The documented recovery path is to destroy the CSEc partition using CMD_DBG_CHAL and CMD_DBG_AUTH with knowledge of MASTER_ECU_KEY ; after that, mass erase becomes available again . If the key is not known and the device is secured with CSEc blocking mass erase, there is no recovery path for that device . https://community.nxp.com/t5/S32K/Erased-whole-flash-of-the-S32K144/td-p/2036891
What I would try, in order:
- If this board ever ran CSEc / secure boot / EEPROM-partitioning examples: assume CSEc partitioning may be involved. Use the
MASTER_ECU_KEY flow if you have the key: CMD_DBG_CHAL → CMD_DBG_AUTH → destroy CSEc partition → mass erase.
- If CSEc was not intentionally enabled: try a basic J-Link recovery once more with very low SWD speed, power-cycle, reset asserted/released correctly, and
unlock Kinetis . This only works when mass erase is actually allowed; unlock Kinetis should work if mass erase is enabled. https://community.nxp.com/t5/S32K/S32K148-Unsecurity/m-p/1182938
- If you still have any way to connect using a PEmicro/OpenSDA-style flow: it may be worth trying because NXP notes that PEmicro tools erase using Erase Flash Block , while J-Link uses mass erase when loading a new project; that distinction can matter when CSEc blocks mass erase.

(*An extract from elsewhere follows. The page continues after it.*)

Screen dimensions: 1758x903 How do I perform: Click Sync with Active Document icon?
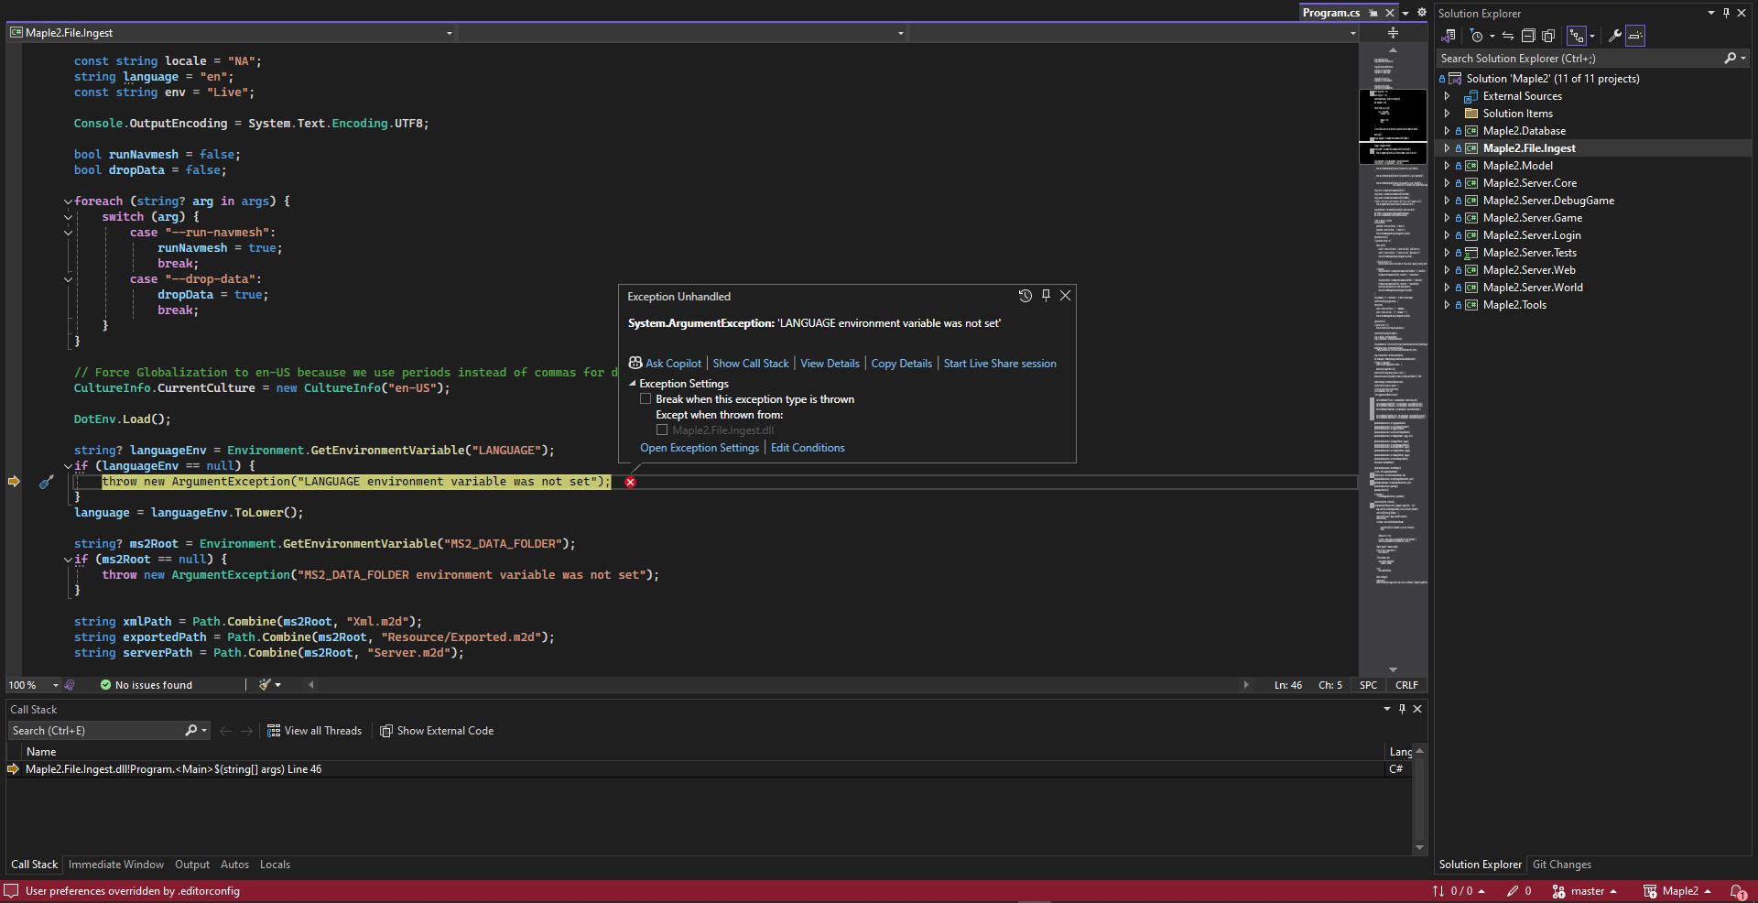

- If reset is physically held low: fix that first. A target stuck in reset can also prevent core attach, but your log’s repeated security/mass-erase timeout is the stronger clue.
Bottom line: this looks like a security/CSEc/mass-erase-blocked condition , not a normal connection-speed problem. If CSEc is enabled and you do not have the MASTER_ECU_KEY , the practical answer is usually to replace the MCU.
The decisive branch is whether CSEc partitioning was enabled: with the MASTER_ECU_KEY , destroy the CSEc partition and erase; without it, the secured S32K144 is likely unrecoverable.